[Stored items]
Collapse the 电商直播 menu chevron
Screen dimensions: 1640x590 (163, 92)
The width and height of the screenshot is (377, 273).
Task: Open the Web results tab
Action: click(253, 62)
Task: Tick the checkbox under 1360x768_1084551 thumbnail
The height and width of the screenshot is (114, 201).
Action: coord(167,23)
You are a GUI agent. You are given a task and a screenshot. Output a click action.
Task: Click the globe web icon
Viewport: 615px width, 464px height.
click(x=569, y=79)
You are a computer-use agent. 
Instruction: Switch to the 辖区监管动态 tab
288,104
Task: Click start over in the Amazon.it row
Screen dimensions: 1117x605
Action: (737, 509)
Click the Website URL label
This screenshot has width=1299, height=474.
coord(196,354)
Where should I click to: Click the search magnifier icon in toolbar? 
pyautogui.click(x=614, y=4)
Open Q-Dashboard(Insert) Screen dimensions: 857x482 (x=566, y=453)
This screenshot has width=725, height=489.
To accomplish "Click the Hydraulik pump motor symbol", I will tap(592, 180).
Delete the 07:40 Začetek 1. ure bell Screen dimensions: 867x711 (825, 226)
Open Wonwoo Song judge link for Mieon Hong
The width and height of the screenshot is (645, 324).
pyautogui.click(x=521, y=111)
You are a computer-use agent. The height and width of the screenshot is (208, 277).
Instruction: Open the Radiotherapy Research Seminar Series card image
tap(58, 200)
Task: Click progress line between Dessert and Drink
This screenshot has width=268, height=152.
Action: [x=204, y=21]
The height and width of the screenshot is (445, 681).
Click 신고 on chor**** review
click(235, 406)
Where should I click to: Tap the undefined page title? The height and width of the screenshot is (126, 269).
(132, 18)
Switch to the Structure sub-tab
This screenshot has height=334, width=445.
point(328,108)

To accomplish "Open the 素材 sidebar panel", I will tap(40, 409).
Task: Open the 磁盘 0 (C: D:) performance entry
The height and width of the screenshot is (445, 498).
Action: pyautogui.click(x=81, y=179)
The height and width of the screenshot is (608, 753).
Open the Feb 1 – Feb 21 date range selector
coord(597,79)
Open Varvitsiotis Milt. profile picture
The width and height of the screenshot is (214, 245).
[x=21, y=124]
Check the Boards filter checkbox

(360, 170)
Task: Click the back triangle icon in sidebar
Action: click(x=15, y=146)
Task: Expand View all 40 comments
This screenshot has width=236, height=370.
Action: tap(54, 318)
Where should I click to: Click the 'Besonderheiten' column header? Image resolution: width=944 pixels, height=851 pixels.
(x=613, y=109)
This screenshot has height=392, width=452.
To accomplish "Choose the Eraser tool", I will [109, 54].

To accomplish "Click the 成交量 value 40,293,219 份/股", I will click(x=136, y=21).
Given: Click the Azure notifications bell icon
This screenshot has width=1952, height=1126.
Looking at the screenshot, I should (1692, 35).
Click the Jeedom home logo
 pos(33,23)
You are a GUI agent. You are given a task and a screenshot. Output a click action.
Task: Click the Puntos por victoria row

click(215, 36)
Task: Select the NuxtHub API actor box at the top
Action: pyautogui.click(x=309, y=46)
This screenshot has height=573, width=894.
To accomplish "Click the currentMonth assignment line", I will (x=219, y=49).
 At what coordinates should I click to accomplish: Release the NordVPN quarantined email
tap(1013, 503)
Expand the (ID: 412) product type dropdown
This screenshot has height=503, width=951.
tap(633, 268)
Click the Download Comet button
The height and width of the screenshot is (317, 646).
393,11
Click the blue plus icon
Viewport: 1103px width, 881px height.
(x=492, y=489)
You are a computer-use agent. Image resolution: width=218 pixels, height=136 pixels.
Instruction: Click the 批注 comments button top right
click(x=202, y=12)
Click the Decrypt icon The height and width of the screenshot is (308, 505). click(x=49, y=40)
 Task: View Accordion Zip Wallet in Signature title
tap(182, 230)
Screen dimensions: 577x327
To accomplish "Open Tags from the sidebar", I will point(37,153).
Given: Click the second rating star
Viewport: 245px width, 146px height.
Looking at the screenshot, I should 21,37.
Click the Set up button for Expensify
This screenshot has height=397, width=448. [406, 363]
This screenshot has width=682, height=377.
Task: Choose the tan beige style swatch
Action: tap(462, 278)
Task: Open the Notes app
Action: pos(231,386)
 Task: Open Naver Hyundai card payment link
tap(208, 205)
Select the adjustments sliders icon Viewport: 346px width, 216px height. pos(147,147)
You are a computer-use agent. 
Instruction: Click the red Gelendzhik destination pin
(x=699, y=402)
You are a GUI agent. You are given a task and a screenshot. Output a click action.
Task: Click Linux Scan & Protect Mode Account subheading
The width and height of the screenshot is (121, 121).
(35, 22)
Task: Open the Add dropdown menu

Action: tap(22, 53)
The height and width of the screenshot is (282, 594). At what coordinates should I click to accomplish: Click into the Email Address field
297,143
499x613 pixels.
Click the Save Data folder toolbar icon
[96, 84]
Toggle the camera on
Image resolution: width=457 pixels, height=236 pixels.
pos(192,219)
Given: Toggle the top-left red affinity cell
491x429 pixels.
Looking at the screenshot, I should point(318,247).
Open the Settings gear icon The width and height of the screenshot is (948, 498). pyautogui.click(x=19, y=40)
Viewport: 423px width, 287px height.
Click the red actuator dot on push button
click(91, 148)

WHAT THE TASK ASKS:
Print the entries exactly.

RESPONSE AREA:
Collapse the 电商直播 menu chevron
Screen dimensions: 1640x590 (163, 92)
The width and height of the screenshot is (377, 273).
Task: Open the Web results tab
Action: click(253, 62)
Task: Tick the checkbox under 1360x768_1084551 thumbnail
The height and width of the screenshot is (114, 201).
Action: coord(167,23)
You are a GUI agent. You are given a task and a screenshot. Output a click action.
Task: Click the globe web icon
Viewport: 615px width, 464px height.
click(x=569, y=79)
You are a computer-use agent. 
Instruction: Switch to the 辖区监管动态 tab
288,104
Task: Click start over in the Amazon.it row
Screen dimensions: 1117x605
Action: (737, 509)
Click the Website URL label
This screenshot has width=1299, height=474.
coord(196,354)
Where should I click to: Click the search magnifier icon in toolbar? 
pyautogui.click(x=614, y=4)
Open Q-Dashboard(Insert) Screen dimensions: 857x482 (x=566, y=453)
This screenshot has width=725, height=489.
To accomplish "Click the Hydraulik pump motor symbol", I will tap(592, 180).
Delete the 07:40 Začetek 1. ure bell Screen dimensions: 867x711 (825, 226)
Open Wonwoo Song judge link for Mieon Hong
The width and height of the screenshot is (645, 324).
pyautogui.click(x=521, y=111)
You are a computer-use agent. The height and width of the screenshot is (208, 277).
Instruction: Open the Radiotherapy Research Seminar Series card image
tap(58, 200)
Task: Click progress line between Dessert and Drink
This screenshot has width=268, height=152.
Action: [x=204, y=21]
The height and width of the screenshot is (445, 681).
Click 신고 on chor**** review
click(235, 406)
Where should I click to: Tap the undefined page title? The height and width of the screenshot is (126, 269).
(132, 18)
Switch to the Structure sub-tab
This screenshot has height=334, width=445.
point(328,108)

To accomplish "Open the 素材 sidebar panel", I will tap(40, 409).
Task: Open the 磁盘 0 (C: D:) performance entry
The height and width of the screenshot is (445, 498).
Action: pyautogui.click(x=81, y=179)
The height and width of the screenshot is (608, 753).
Open the Feb 1 – Feb 21 date range selector
coord(597,79)
Open Varvitsiotis Milt. profile picture
The width and height of the screenshot is (214, 245).
[x=21, y=124]
Check the Boards filter checkbox

(360, 170)
Task: Click the back triangle icon in sidebar
Action: click(x=15, y=146)
Task: Expand View all 40 comments
This screenshot has width=236, height=370.
Action: tap(54, 318)
Where should I click to: Click the 'Besonderheiten' column header? Image resolution: width=944 pixels, height=851 pixels.
(x=613, y=109)
This screenshot has height=392, width=452.
To accomplish "Choose the Eraser tool", I will [109, 54].

To accomplish "Click the 成交量 value 40,293,219 份/股", I will click(x=136, y=21).
Given: Click the Azure notifications bell icon
This screenshot has width=1952, height=1126.
Looking at the screenshot, I should (1692, 35).
Click the Jeedom home logo
 pos(33,23)
You are a GUI agent. You are given a task and a screenshot. Output a click action.
Task: Click the Puntos por victoria row

click(215, 36)
Task: Select the NuxtHub API actor box at the top
Action: pyautogui.click(x=309, y=46)
This screenshot has height=573, width=894.
To accomplish "Click the currentMonth assignment line", I will (x=219, y=49).
 At what coordinates should I click to accomplish: Release the NordVPN quarantined email
tap(1013, 503)
Expand the (ID: 412) product type dropdown
This screenshot has height=503, width=951.
tap(633, 268)
Click the Download Comet button
The height and width of the screenshot is (317, 646).
393,11
Click the blue plus icon
Viewport: 1103px width, 881px height.
(x=492, y=489)
You are a computer-use agent. Image resolution: width=218 pixels, height=136 pixels.
Instruction: Click the 批注 comments button top right
click(x=202, y=12)
Click the Decrypt icon The height and width of the screenshot is (308, 505). click(x=49, y=40)
 Task: View Accordion Zip Wallet in Signature title
tap(182, 230)
Screen dimensions: 577x327
To accomplish "Open Tags from the sidebar", I will point(37,153).
Given: Click the second rating star
Viewport: 245px width, 146px height.
Looking at the screenshot, I should 21,37.
Click the Set up button for Expensify
This screenshot has height=397, width=448. [406, 363]
This screenshot has width=682, height=377.
Task: Choose the tan beige style swatch
Action: tap(462, 278)
Task: Open the Notes app
Action: pos(231,386)
 Task: Open Naver Hyundai card payment link
tap(208, 205)
Select the adjustments sliders icon Viewport: 346px width, 216px height. pos(147,147)
You are a computer-use agent. 
Instruction: Click the red Gelendzhik destination pin
(x=699, y=402)
You are a GUI agent. You are given a task and a screenshot. Output a click action.
Task: Click Linux Scan & Protect Mode Account subheading
The width and height of the screenshot is (121, 121).
(35, 22)
Task: Open the Add dropdown menu

Action: tap(22, 53)
The height and width of the screenshot is (282, 594). At what coordinates should I click to accomplish: Click into the Email Address field
297,143
499x613 pixels.
Click the Save Data folder toolbar icon
[96, 84]
Toggle the camera on
Image resolution: width=457 pixels, height=236 pixels.
pos(192,219)
Given: Toggle the top-left red affinity cell
491x429 pixels.
Looking at the screenshot, I should point(318,247).
Open the Settings gear icon The width and height of the screenshot is (948, 498). pyautogui.click(x=19, y=40)
Viewport: 423px width, 287px height.
Click the red actuator dot on push button
click(91, 148)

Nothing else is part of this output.